=== TASK TO CARRY OUT ===
When a line in the entries contains the word "agent", copy that line in full.

=== DATA FOR ANALYSIS ===
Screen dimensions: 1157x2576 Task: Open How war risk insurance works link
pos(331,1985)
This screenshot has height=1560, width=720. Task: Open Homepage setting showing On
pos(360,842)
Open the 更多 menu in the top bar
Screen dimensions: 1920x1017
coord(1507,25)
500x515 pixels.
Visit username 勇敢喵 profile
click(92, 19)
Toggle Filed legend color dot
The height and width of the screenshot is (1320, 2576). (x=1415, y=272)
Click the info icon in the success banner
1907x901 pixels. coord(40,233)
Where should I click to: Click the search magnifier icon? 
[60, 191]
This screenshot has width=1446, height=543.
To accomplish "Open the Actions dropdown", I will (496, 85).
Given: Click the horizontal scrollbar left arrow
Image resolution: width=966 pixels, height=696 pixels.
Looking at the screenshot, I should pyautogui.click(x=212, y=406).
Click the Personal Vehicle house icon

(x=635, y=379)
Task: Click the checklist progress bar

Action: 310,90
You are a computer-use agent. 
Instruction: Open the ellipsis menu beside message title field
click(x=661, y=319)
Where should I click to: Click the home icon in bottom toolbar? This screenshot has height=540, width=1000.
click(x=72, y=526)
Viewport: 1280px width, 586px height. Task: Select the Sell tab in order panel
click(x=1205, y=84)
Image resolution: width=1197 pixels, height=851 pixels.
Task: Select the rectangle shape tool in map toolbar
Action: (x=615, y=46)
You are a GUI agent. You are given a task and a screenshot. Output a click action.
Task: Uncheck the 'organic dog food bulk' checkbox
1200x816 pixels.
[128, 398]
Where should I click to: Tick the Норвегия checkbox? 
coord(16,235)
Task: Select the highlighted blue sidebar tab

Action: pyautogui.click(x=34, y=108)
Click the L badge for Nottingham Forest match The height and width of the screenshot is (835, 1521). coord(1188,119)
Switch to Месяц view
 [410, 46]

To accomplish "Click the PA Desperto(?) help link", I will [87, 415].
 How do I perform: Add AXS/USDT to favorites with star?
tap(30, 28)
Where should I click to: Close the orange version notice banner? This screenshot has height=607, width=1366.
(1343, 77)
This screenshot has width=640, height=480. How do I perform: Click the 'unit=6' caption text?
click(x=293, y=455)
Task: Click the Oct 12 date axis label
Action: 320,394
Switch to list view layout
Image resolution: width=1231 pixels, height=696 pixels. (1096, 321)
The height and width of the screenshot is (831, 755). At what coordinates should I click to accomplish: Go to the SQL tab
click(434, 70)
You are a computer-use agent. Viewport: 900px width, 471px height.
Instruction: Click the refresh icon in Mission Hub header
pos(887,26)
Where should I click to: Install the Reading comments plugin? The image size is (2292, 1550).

=== TASK OUTPUT ===
You are a computer-use agent. 
You are a GUI agent. You are given a task and a screenshot. Output a click action.
You are a computer-use agent. Viewport: 900px width, 471px height.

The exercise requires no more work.